◆ EXCERPTED RECORDS:
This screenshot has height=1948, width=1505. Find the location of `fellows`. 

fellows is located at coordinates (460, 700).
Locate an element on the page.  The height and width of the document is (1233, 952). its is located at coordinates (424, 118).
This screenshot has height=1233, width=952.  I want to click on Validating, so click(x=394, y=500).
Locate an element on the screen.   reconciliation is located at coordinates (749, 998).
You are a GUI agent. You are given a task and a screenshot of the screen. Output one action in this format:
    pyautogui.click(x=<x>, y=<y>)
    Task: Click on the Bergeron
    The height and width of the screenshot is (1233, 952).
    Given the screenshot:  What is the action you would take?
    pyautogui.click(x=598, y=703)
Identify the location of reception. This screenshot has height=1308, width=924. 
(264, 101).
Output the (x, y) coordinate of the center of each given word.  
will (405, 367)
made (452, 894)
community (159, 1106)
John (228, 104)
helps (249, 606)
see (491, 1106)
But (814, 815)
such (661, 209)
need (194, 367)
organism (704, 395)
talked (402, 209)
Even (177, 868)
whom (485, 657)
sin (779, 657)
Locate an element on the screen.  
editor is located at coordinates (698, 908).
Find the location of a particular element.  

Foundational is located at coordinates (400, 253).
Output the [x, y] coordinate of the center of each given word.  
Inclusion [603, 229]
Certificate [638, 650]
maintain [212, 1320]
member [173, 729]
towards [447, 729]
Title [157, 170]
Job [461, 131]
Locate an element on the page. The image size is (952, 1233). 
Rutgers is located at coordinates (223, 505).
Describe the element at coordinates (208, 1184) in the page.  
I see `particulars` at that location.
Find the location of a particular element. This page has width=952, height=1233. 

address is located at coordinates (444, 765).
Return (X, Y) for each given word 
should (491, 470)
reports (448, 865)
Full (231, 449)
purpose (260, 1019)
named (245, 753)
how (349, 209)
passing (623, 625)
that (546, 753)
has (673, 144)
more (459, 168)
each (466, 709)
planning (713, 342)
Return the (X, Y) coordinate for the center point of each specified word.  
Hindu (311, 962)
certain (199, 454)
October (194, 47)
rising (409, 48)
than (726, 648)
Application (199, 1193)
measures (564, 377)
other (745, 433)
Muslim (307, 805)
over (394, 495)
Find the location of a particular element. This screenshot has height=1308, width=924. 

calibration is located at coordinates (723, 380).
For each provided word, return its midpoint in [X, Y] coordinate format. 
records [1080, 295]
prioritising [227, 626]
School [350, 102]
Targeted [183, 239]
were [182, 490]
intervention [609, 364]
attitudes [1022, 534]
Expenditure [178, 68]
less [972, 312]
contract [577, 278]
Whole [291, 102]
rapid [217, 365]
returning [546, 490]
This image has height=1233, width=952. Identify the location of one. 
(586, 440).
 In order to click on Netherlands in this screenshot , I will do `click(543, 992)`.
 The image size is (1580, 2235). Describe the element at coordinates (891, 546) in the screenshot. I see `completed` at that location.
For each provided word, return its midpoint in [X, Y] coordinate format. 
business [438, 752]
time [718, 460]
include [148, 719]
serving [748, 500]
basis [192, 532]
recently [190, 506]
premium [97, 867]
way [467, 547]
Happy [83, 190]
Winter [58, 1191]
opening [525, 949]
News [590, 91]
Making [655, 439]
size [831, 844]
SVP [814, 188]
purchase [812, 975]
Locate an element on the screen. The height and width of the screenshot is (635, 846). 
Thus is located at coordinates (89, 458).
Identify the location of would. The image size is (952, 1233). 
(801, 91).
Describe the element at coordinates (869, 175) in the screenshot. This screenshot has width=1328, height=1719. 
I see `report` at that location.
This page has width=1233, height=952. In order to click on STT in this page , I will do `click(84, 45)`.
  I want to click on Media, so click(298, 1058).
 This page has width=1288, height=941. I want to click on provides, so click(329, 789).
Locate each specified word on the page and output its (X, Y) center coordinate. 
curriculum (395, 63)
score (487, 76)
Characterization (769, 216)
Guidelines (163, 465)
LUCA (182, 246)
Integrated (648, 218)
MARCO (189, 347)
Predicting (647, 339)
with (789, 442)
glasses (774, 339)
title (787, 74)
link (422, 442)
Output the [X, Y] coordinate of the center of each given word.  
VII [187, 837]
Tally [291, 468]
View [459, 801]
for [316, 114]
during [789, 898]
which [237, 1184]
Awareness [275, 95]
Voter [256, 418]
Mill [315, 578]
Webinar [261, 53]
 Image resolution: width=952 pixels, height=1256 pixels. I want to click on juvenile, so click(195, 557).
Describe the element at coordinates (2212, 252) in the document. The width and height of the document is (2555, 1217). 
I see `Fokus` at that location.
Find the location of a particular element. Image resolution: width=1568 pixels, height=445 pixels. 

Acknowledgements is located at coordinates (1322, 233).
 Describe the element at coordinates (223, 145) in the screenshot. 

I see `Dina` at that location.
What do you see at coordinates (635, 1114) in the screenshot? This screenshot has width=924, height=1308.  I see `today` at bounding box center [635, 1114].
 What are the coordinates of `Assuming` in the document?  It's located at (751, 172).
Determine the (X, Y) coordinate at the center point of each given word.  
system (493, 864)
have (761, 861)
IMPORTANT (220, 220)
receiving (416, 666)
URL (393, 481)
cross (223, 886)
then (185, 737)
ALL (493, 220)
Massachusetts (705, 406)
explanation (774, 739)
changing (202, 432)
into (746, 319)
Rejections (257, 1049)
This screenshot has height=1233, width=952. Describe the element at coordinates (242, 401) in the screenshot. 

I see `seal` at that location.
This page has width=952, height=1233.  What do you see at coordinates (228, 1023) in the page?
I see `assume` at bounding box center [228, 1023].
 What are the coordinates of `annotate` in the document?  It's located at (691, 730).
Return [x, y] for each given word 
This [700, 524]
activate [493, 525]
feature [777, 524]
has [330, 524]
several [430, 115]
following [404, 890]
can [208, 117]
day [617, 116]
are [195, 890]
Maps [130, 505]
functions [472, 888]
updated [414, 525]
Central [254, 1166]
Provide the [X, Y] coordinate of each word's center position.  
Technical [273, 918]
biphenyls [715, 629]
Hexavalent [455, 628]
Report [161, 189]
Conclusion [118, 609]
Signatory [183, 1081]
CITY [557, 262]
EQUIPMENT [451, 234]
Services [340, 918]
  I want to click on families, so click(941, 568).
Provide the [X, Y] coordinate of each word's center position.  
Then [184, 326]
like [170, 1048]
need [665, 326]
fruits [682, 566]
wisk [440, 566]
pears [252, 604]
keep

◆ GIVEN REQUEST: Reproduce verbatim the stretch of the listing from the line containing "more (459, 168)" through the line containing "returning [546, 490]", including both of those lines.

◆ OUTPUT OF THE TASK:
more (459, 168)
each (466, 709)
planning (713, 342)
Return the (X, Y) coordinate for the center point of each specified word.  
Hindu (311, 962)
certain (199, 454)
October (194, 47)
rising (409, 48)
than (726, 648)
Application (199, 1193)
measures (564, 377)
other (745, 433)
Muslim (307, 805)
over (394, 495)
Find the location of a particular element. This screenshot has height=1308, width=924. 

calibration is located at coordinates (723, 380).
For each provided word, return its midpoint in [X, Y] coordinate format. 
records [1080, 295]
prioritising [227, 626]
School [350, 102]
Targeted [183, 239]
were [182, 490]
intervention [609, 364]
attitudes [1022, 534]
Expenditure [178, 68]
less [972, 312]
contract [577, 278]
Whole [291, 102]
rapid [217, 365]
returning [546, 490]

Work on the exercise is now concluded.